Si uno escucha sus declaraciones del sábado en la madrugada en palacio y las que dio en las horas siguientes, el presidente parece no entender ni lo que ha ocurrido ni lo que significa la derrota de su gabinete en el congreso; y mucho menos lo que esperaríamos los ciudadanos que hiciera para salir de este trance.

 

“Esperamos que el congreso resuelva esto lo más prontamente porque lo último que queremos los peruanos es inestabilidad” dijo y, luego, ante la pregunta sobre la injerencia ilegal de Nadine en el Gobierno: “No hay que desviar la atención con argumentos que no tienen nada que ver con la presentación de un Gabinete. Hay que separar la lucha política partidaria de un proceso electoral que ya se viene”.

 

A estas alturas -y por las evidencias- no cabe duda que el presidente sólo es asesorado por su esposa y a esta sólo la asesoran quienes le dicen que todo lo que hace está más que bien.

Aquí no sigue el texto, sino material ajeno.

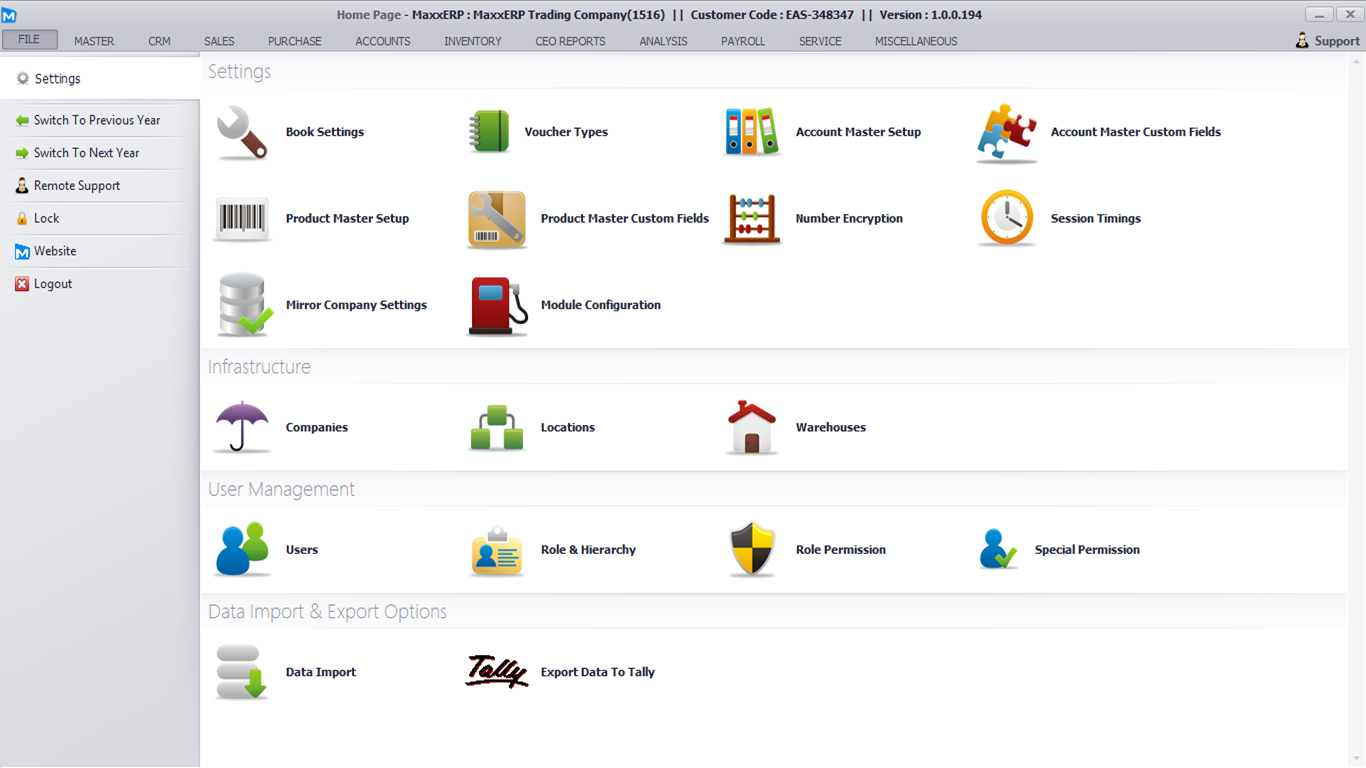Screen dimensions: 1366x768
Task: Click the Warehouses house icon
Action: [x=751, y=427]
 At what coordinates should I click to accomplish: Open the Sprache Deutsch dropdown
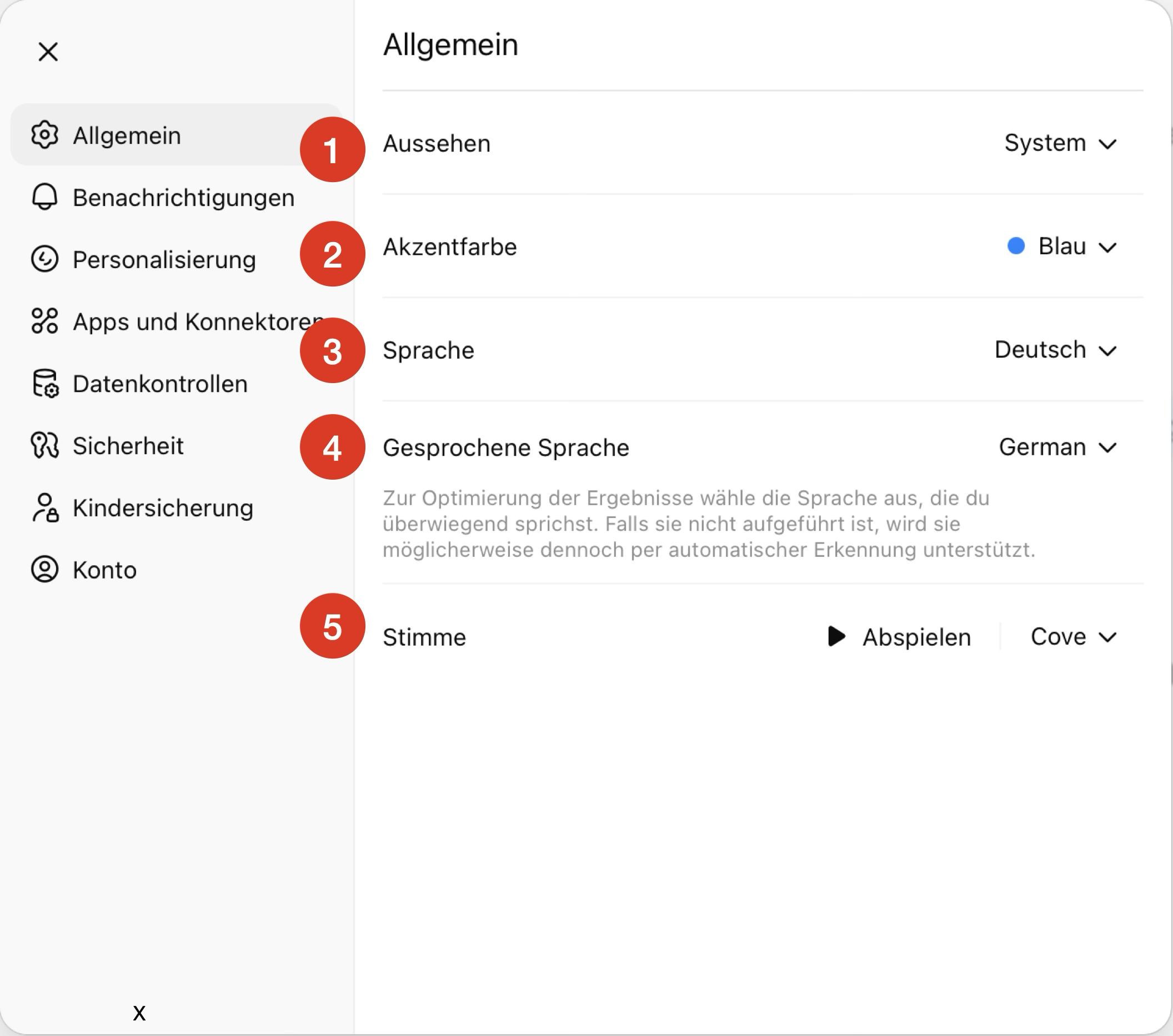(1055, 350)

Ambos se deben mirar al espejo en medio de palmadas recíprocas.

 

Para el presidente la penosa presentación de su gabinete sin ideas, sin mensajes políticos y sin autocrítica es un problema del Congreso; la grosera despedida “a sola frase” de su ahora ex premier César Villanueva es de otra galaxia; y temas como el insostenible y descarado apoyo al criminal régimen de Venezuela, entre otros varios temas, son parte de la una campaña electoral. Qué equivocado está presidente!

 

Haga un mea culpa, deje de amenazar y calificar a los medios, a los periodistas, a los opinologos (que somos todos los peruanos en las redes sociales), haga cambios, tienda puentes, deje la soberbia. Entienda que su partido o su casa no es igual al gobierno del Perú, y por lo tanto aunque en ellos mande su esposa aquí no puede hacerlo. Pónganse por encima, sea justo, ecuánime y equilibrado. Usted es el Presidente por Dios!

 

Recupere la sensatez. Gobernar no es difícil cuando se tiene un cable a tierra. Le aseguro que muchos, que no votamos por usted y no lo haríamos jamás, le apoyaremos. Salga del limbo presidencial. Si no cree en las encuestas tómese cinco taxis y pregunte qué piensa el pueblo en la calle; y comprobará que cada día usted está más lejos del presidente en que se convirtió por la voluntad popular.